FRANKFURT: One of the world’s longest railways — a “modern-day silk road” — covers some 11,000 kilometres (24,000 miles) en route from the Chinese megacity of Chongqing to Duisburg, a key commercial hub in western Germany.

On Saturday, as part of his landmark visit to Germany, Chinese President Xi Jinping visited the last stop on the “Yuxinou” rail line, an industrial feat that promises to revolutionise transport between Europe and Asia.

Duisburg is a steel-making town of around half a million on the confluence of the Rhine and Ruhr rivers that boasts the world’s biggest inland port and is one of Germany’s most important transport and commercial hubs.

Despite the vast distances between them, it takes just 16 days for trains to travel to Duisburg from Chongqing, a sprawling metropolitan symbol of rising China with a population of more than 30 million.

Set up in 2011 by a group of rail companies, the Yuxinou is just 2,000 km short of the world’s longest rail line that links Germany to Shanghai. It has shaved more than 20 days off the sea route.

The route is particularly useful for Chongqing — home to vast car parts and IT factories — since it lies 1,500 km from China’s main seaports.

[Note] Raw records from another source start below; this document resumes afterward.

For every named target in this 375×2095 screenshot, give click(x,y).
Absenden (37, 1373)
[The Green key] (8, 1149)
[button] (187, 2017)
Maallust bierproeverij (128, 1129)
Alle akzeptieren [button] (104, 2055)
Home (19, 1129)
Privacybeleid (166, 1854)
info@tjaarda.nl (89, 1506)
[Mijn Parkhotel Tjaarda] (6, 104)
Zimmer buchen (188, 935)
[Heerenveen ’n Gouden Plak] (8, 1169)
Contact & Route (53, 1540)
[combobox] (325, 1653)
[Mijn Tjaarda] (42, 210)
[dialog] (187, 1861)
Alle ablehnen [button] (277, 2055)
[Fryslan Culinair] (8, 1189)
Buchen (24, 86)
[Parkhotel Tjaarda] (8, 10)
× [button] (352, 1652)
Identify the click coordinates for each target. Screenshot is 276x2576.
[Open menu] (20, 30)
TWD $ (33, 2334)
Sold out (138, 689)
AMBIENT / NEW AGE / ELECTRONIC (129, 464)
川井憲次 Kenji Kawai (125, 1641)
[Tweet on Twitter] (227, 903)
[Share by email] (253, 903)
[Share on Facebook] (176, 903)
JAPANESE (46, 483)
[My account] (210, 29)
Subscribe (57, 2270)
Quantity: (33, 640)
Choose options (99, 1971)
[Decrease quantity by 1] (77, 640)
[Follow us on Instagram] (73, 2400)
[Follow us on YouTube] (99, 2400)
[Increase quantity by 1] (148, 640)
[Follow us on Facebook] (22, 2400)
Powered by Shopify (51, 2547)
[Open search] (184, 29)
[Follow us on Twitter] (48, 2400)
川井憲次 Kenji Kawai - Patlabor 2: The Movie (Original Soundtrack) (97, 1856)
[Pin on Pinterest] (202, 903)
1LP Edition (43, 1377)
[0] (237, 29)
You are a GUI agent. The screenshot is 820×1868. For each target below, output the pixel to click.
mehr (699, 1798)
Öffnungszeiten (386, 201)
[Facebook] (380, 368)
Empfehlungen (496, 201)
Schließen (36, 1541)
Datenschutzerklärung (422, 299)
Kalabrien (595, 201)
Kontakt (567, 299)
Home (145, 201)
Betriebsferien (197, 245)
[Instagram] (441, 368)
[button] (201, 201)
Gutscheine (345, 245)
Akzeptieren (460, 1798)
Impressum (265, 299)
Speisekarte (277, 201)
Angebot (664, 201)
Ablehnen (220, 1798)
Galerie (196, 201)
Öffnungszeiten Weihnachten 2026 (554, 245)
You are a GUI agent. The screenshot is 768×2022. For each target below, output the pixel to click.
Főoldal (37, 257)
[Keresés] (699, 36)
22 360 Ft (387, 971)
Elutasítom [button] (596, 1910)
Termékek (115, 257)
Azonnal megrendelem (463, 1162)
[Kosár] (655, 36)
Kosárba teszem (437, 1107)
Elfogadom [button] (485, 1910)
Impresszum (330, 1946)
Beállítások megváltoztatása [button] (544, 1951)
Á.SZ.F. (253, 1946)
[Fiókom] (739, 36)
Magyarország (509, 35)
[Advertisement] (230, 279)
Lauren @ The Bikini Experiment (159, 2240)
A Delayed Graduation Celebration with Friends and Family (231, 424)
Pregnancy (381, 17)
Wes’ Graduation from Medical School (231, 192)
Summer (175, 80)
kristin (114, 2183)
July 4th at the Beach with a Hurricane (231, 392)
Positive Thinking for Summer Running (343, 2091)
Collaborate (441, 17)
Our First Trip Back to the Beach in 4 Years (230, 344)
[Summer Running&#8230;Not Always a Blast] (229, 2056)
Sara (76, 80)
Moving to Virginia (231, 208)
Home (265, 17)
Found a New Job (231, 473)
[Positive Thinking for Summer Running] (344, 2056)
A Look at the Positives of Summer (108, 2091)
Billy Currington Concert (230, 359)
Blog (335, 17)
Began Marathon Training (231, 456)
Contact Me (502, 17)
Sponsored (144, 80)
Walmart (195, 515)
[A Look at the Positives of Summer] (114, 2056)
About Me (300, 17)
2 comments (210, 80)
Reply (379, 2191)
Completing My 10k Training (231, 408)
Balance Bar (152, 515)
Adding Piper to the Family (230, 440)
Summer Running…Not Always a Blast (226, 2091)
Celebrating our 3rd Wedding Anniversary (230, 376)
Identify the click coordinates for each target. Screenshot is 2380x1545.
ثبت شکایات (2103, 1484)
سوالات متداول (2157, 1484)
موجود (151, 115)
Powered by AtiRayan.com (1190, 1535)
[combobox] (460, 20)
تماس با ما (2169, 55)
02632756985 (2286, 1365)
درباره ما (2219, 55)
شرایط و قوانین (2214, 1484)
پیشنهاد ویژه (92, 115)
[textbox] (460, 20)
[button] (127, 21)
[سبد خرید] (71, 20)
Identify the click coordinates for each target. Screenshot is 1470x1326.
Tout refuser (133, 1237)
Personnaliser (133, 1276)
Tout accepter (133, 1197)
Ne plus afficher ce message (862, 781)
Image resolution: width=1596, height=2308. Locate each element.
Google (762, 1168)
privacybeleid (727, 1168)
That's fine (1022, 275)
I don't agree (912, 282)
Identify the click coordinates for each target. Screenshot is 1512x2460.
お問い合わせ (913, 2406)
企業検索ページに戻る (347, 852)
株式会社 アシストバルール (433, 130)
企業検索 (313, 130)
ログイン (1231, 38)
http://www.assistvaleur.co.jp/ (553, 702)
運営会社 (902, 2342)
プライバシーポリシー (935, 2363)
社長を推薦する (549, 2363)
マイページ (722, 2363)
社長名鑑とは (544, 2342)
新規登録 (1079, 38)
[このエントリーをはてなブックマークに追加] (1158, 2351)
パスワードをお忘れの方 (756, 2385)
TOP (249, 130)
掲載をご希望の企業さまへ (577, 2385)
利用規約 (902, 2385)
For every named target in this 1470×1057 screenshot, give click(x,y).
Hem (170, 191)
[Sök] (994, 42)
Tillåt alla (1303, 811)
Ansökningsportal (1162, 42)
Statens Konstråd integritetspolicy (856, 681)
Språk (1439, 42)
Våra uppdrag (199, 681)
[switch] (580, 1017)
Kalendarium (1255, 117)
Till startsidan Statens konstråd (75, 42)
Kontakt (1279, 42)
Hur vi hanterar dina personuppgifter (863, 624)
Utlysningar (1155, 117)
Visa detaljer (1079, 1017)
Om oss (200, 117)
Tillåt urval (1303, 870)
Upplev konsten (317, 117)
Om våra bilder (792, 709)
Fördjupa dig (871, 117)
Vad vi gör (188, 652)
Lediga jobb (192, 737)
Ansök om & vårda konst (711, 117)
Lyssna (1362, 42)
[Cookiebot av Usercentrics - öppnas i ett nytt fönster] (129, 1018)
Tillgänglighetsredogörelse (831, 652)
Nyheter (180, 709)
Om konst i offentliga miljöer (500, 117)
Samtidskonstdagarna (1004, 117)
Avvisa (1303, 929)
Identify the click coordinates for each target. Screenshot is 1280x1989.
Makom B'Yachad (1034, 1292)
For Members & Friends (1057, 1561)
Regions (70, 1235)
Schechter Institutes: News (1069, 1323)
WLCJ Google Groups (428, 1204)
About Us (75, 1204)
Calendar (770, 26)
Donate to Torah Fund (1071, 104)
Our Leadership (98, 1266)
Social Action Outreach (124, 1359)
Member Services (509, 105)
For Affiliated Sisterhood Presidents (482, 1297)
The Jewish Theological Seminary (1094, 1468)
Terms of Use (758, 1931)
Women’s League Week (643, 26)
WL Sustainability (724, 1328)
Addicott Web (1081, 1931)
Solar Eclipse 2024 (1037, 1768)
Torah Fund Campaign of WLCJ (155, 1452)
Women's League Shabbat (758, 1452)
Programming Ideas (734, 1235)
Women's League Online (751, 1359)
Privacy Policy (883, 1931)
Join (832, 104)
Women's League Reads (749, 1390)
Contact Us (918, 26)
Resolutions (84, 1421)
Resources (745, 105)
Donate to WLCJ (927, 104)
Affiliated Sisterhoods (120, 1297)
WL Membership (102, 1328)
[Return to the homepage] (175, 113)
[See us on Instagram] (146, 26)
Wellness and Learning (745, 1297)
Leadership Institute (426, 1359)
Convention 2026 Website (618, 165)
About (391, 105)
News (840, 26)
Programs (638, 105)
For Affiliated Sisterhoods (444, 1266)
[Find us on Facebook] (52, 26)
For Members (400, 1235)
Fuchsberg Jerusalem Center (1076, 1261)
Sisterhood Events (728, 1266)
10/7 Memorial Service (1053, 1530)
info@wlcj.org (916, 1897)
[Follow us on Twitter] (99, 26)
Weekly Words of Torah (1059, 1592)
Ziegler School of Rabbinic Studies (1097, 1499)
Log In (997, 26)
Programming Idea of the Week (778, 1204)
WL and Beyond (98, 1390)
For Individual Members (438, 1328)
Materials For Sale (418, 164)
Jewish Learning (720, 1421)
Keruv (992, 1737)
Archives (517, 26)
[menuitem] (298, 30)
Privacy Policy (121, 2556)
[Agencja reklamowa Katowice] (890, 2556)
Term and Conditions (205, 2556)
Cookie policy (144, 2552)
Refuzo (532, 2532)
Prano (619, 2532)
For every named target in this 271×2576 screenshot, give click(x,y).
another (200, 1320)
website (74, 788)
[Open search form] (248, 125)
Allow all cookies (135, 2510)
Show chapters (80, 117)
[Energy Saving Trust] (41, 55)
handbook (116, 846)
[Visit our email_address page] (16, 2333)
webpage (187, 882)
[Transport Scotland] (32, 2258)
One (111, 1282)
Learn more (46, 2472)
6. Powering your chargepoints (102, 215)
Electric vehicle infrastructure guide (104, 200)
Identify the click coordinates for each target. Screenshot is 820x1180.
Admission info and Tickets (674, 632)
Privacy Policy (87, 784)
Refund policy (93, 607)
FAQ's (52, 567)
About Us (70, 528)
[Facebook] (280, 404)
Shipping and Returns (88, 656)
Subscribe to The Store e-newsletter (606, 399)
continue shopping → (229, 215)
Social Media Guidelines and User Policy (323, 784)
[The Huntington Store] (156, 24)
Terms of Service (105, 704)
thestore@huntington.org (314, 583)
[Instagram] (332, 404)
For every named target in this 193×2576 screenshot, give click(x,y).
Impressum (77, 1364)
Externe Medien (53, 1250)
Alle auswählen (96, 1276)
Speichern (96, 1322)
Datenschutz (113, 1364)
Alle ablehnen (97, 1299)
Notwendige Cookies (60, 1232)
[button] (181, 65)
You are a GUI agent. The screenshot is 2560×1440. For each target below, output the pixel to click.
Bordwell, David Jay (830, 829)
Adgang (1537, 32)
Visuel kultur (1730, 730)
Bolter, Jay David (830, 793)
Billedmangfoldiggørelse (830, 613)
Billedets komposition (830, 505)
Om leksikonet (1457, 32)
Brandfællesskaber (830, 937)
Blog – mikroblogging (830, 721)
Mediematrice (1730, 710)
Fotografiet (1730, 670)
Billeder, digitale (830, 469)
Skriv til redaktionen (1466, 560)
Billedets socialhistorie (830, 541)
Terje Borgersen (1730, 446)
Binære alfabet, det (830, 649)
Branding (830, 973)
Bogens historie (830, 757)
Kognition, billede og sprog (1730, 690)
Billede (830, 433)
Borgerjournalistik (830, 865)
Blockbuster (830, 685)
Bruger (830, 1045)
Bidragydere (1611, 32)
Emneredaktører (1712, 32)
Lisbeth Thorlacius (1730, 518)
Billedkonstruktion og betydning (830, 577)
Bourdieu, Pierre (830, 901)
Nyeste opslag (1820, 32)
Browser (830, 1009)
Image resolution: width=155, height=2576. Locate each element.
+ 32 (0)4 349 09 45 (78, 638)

“The value of this rail link, known in China as the ‘new silk road’, is more than just symbolic,” the spokesman of the port of Duisburg, Julian Boecker, told AFP.

“It has found itself a position in the market and now operates up to three weekly services,” he said.

It is not uncommon for the Yuxinou trains, which can transport as many as 50 containers, to be full when they arrive in Duisburg but empty when they return to China.

“At the moment, the amount of goods travelling from China to Europe is much larger than the other way round. That’s a problem,” said Maria Leenen, director of market research group SCI Verkehr.

It was sea transport that gradually supplanted the historic Silk Road trade route linking Asia with Europe centuries ago.

Sea transport still accounts for more than 95 percent of goods trading between the two regions, said Burkhard Lemper of the logistics consultants ISL.

But “rail is twice as fast as sea transport and twice as cheap as air freight,” said Erich Staake, head of the company that operates the Duisburg port.

For Leenen, “both sides benefit” from the link. “Europe can meet a sudden surge in demand in industry or trade, say in textiles, while China can reach its markets more rapidly,” she said.

The link provides a welcome transport connection and gateway for Chinese provinces situated deep inside the country.

“It’s still early days yet for this mode of transport. But it could have a promising future if the conditions are right, notably in terms of safety and security, punctuality and a stable political situation,” Leenen said.